Naomi is sure that God has dealt harshly with her. Whether she feels it is deserved punishment for past sins or undeserved suffering like Job’s we don’t know. But, she was full and now she is empty, and her anger and anguish are so great that she insists that she be called by a new name: Mara, which means “bitter.” Never mind that she’s been accompanied by a loving and faithful daughter-in-law. Never mind that she’s home after so many years. Her faith, which must have been great enough to inspire her Moabite daughter-in-law to adopt it, is in tatters.
Ruth responds differently. She could have gone back to her Moabite gods and her Moabite family in her own homeland to start over. But she makes a decision based on love and commitment—to Naomi and to God. She will go wherever she needs to go, live wherever she needs to live among the people she now considers her own, whether they accept her or not. She will commit her life to a new path, based on her trust in God. This woman, whose foreignness will continually be noted by those around her, responds with more faith than the one whose faith came to her as an inheritance.
How we respond to a crisis can reveal who we really are, and what our deepest values are. The way we understand God’s working in our lives may be tested—not in the sense of seeing whether our faith is right or wrong or weak or strong, but as the true content of precious metal is discovered by testing. I’m always moved by those who endure great pain in their lives but continue to trust in God’s love. I am awed by those who weren’t certain about the depth of their faith until they found that it was the one thing they could cling to. Many of you are among them.
But, many of us are also like Naomi. What we thought was a rock-solid faith begins to teeter under the weight of grief or stress. We find ourselves crying with the bitterness of Naomi and the anguish of Jesus, “My God, my God, why have you forsaken me?
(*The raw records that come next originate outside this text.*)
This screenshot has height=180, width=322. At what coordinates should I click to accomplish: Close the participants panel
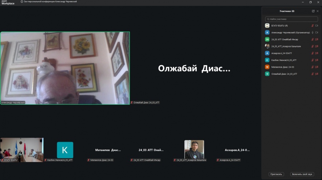click(317, 11)
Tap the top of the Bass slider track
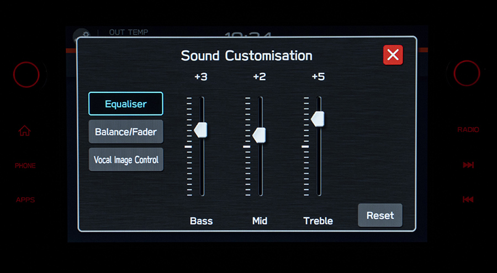The width and height of the screenshot is (497, 273). click(x=202, y=99)
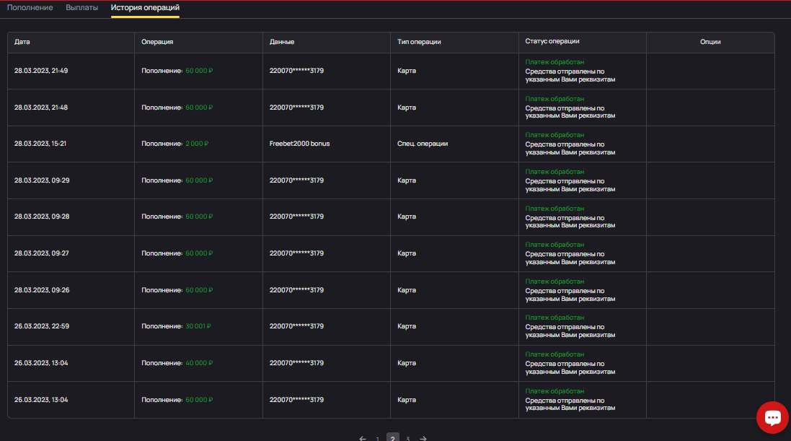Jump to page 3 in pagination
Viewport: 791px width, 441px height.
pos(407,438)
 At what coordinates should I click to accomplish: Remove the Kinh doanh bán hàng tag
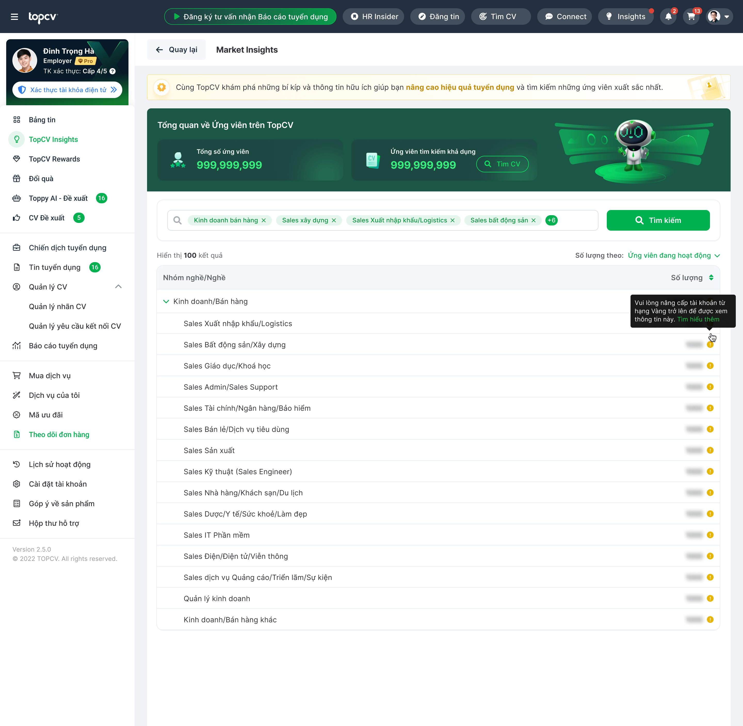pyautogui.click(x=263, y=220)
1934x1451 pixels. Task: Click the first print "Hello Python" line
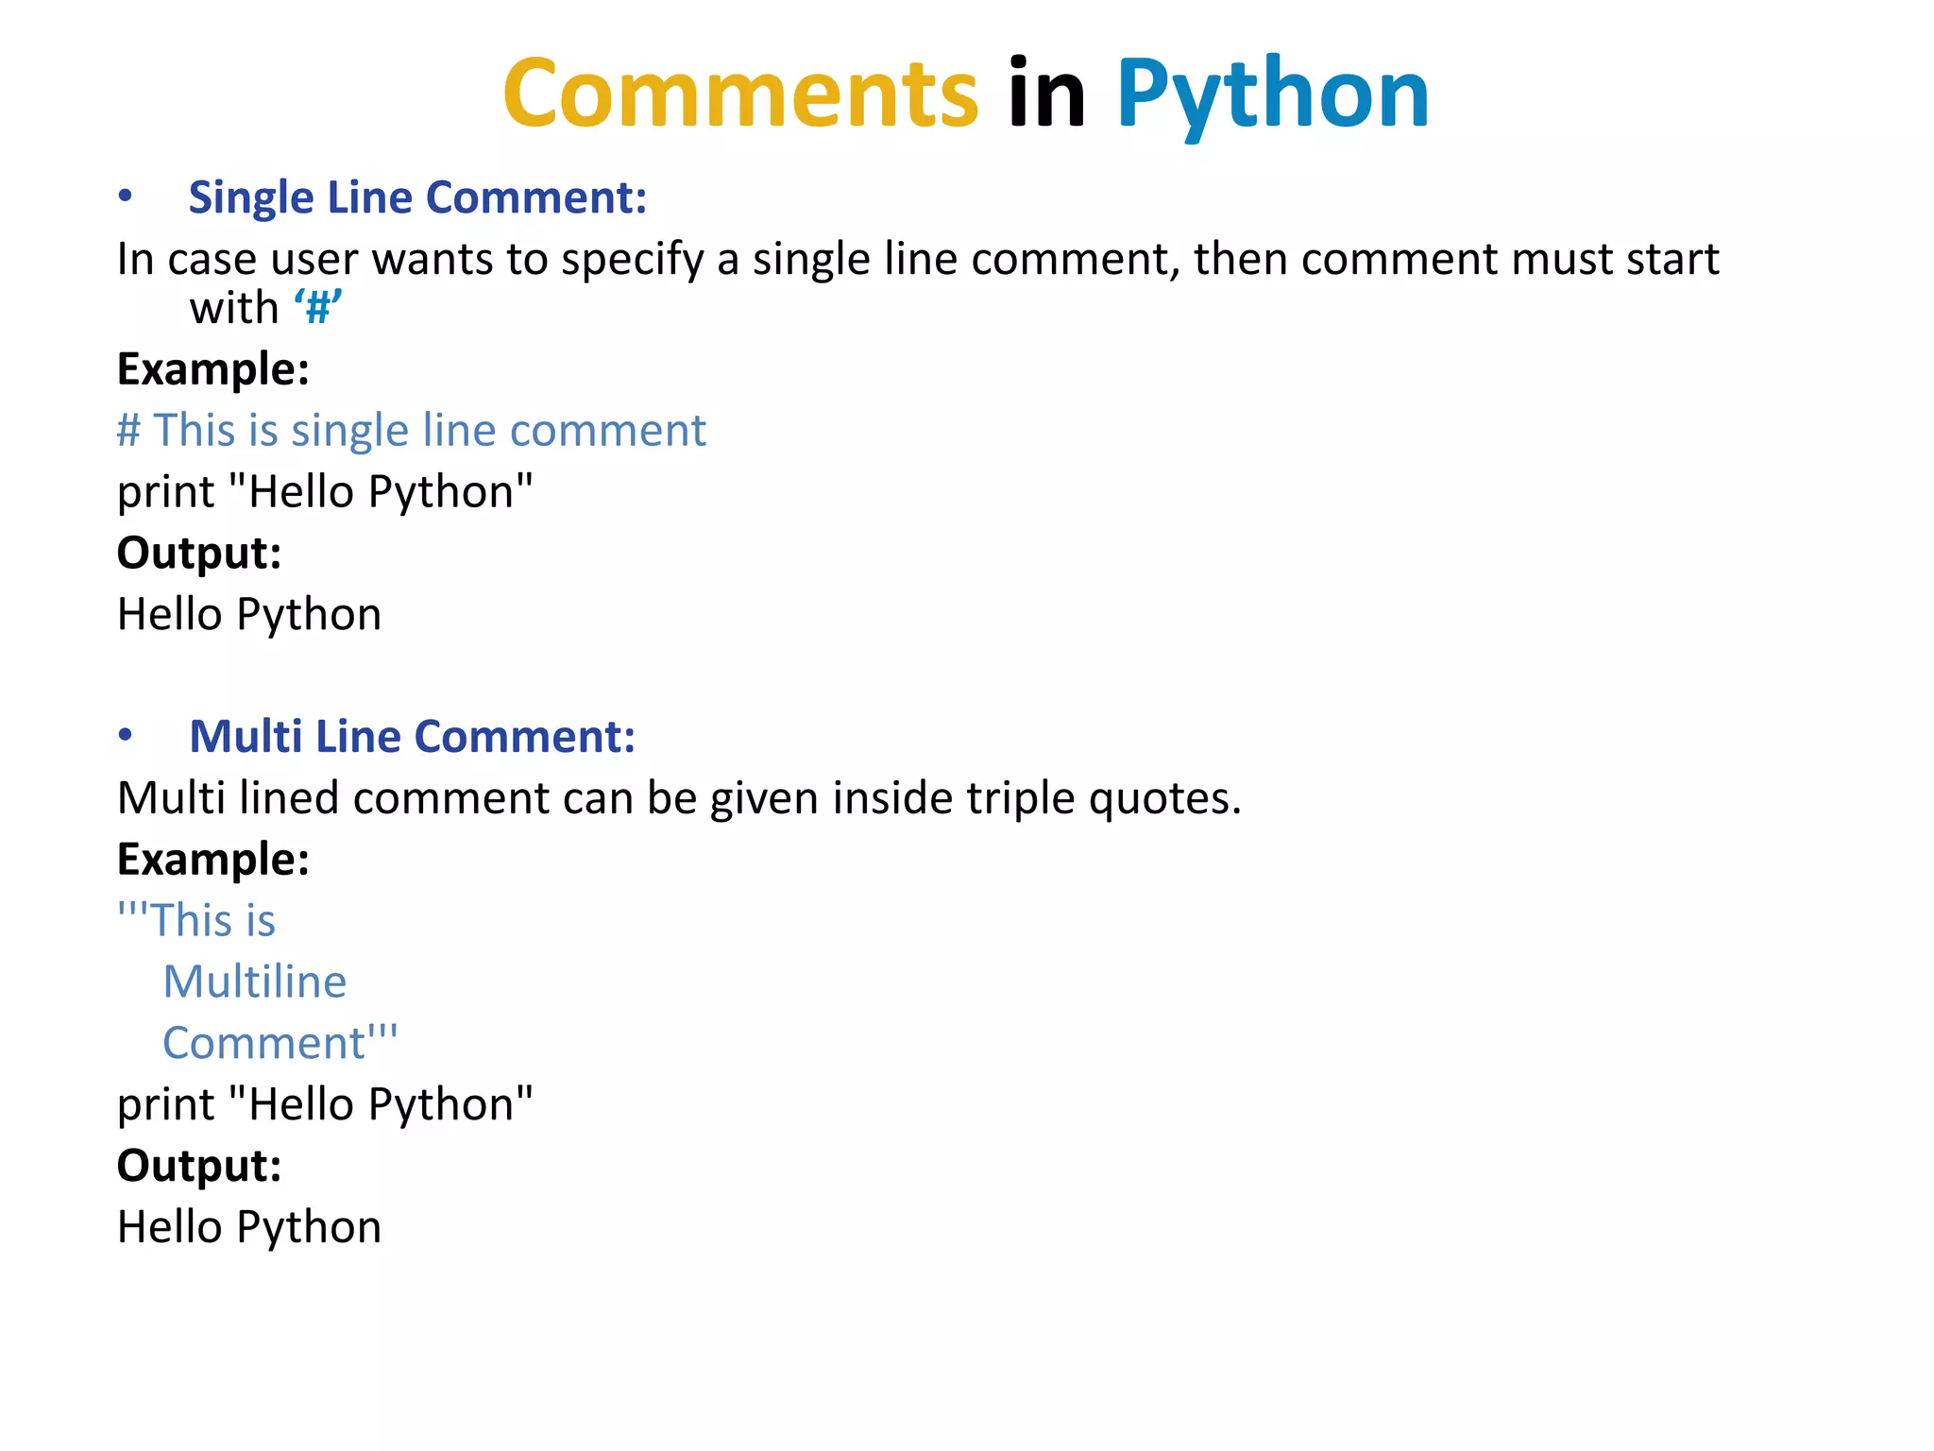coord(325,491)
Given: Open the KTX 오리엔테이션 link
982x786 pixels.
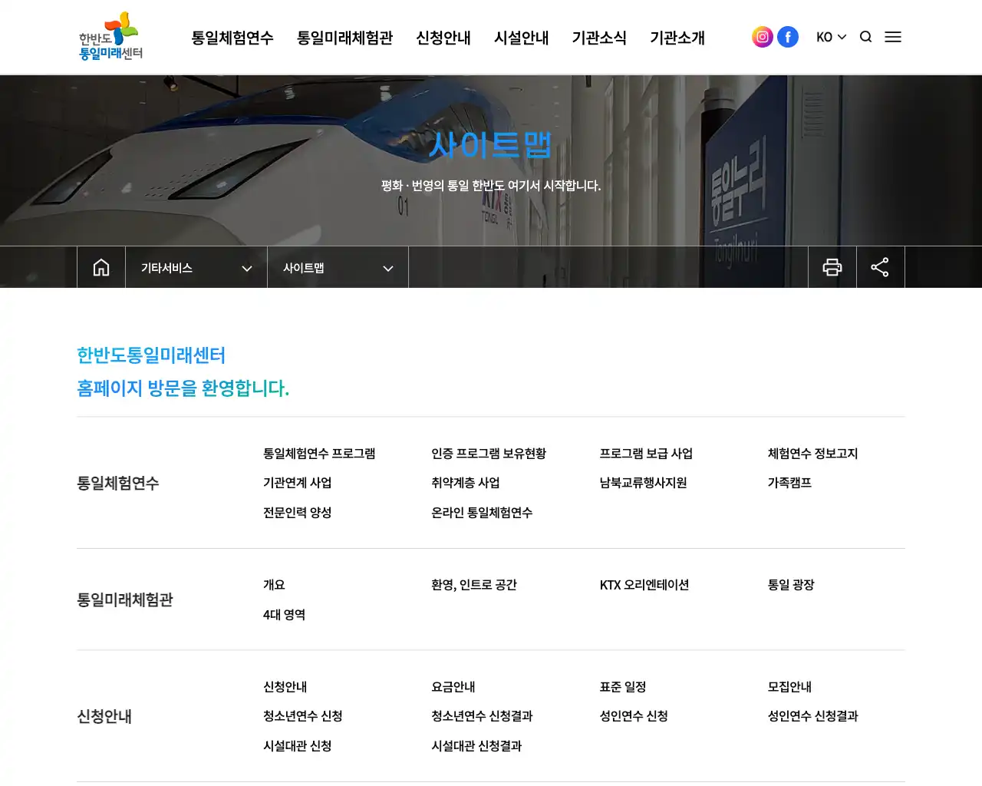Looking at the screenshot, I should [x=644, y=584].
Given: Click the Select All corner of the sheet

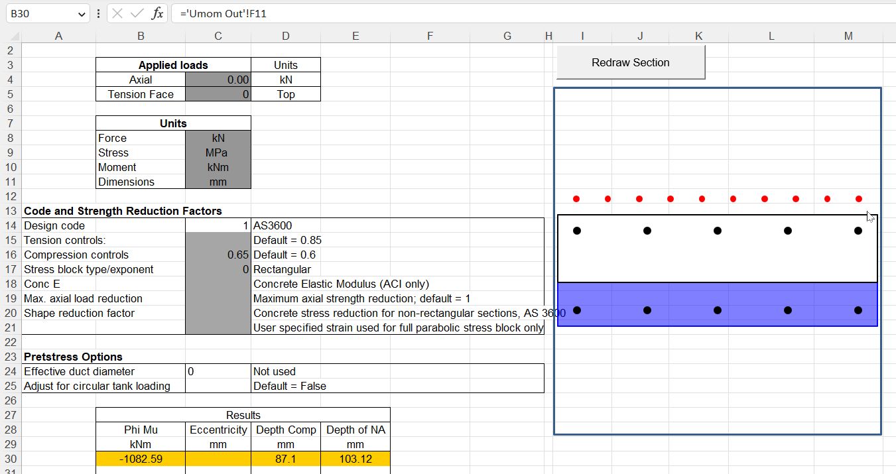Looking at the screenshot, I should (x=11, y=36).
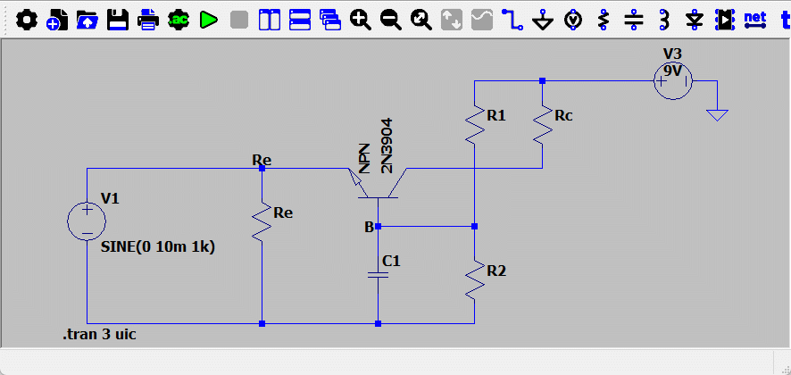This screenshot has height=375, width=791.
Task: Save the schematic with floppy icon
Action: pos(118,20)

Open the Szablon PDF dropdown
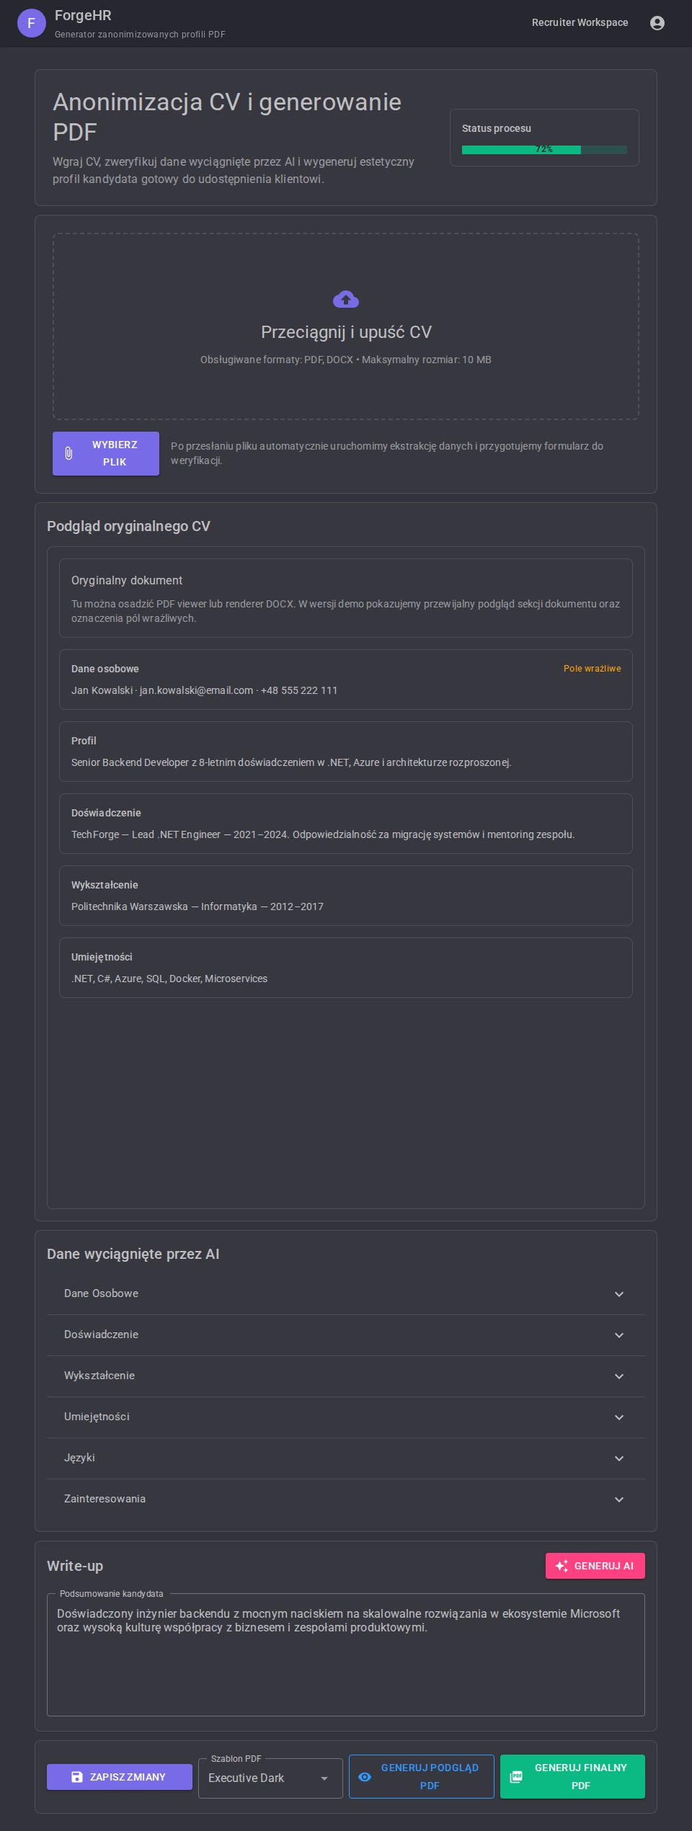[x=270, y=1777]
Why are you so far from helping me, from the words of my groaning?” “Call me Mara,” we may feel like saying to those who witness our suffering.
But the good news is that we aren’t defined by how we react to any one set of circumstances. Thanks be to God if we can respond as Ruth did, and thanks be to God if we continue to grow in our faith. But, if we react as Naomi did, know this: God is waiting for us to work our way back. God’s grace is ever-present. Jesus’ arms are always open wide. It is about people like Naomi, whose faith is challenged to its breaking point, that John Wesley says, “We set before these an open door of hope.” The opportunity to reverse course is never closed to us.
We’ve all been in situations that we had high hopes for but which ended in disappointment. We’ve all had misgivings about situations that ended in rejoicing. Sometimes our responses, or those of people around us, to either success or disaster, surprise us. We may find that we aren’t the people we thought we were, or that our faith is not what we thought it was—for better or worse. The book of Ruth is about people just like us, who encounter life as we do—life that is often the reverse of what we expect. In them and their story, we see ourselves. In their story and ours we can find the one thing we know will never change—God’s steadfast presence and love. Whether life is bitter or sweet, God is with us, and God is for us. Amen.